• ЗАДАНИЕ: Для каждого утверждения укажите «да» или «нет» в зависимости от того, согласуется ли оно с отрывком, и приведите точную цитату из отрывка, которая это решает: (a) воду реки Аконкагуа довелось пить в городе Лос Андес; (b) ананасовый сок назван нектаром; (c) первый глоток сока из антильского кокоса дал мальчик на берегу.

• ОТРЫВОК:
=-=-=

И все же меня способны взволновать, потрясти и новый пейзаж, и
неведомый вкус плодов, и окружающая чужая речь, и новые силуэты, новые
лица, да, вот это прежде всего -- человеческие лица.
Вода удивляла меня в самых разных местах: то она необычно мягкая, то
жесткая, то какая-то невесомая или, напротив, -- тяжелая. Мою родную воду,
воду реки Аконкагуа мне довелось пить в городе Лос Андес я тогда и знать не
знала о той, самой ближней воде со снегов, из девственного источника: ее
острейшая чистота ранит горло.
Вот бы разгадать тайну сока плодов! По-моему, -- это и есть душа
дерева. Мне всегда в радость антильский кокос, пила б и пила из него каждый
день! Меня пьянит ананасовый сок, который я, без должного почтения к
греческим богам, называю амброзией.
Стихи, которые я вам прочту, говорят о том новом ощущении, что
испытало мое тело, когда я впервые пила воду из андского "морозильника".
Еще в них сказано о первом глотке сока из антильского кокоса, который дала
мне из своих рук девочка на берегу, уставленном пальмами, в Пуэрто Рико --
острове и вашем и нашем. Третий глоток развивает главную тему...
В дороге бывает, что мы, устав от жажды, "даем напиться самим себе".
Встав на колени, пьем прямо из реки, или из одинокого индейского колодца.

=-=-=

• ФРАГМЕНТЫ ЗАПИСЕЙ:
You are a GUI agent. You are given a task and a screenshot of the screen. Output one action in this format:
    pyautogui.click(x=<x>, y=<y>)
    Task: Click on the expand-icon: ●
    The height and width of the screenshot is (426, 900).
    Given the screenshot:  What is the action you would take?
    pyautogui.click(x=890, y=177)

=-=-=

• ОТВЕТ:
(a) Да: «Мою родную воду, воду реки Аконкагуа мне довелось пить в городе Лос Андес».
(b) Нет: «называю амброзией».
(c) Нет: «дала мне из своих рук девочка на берегу».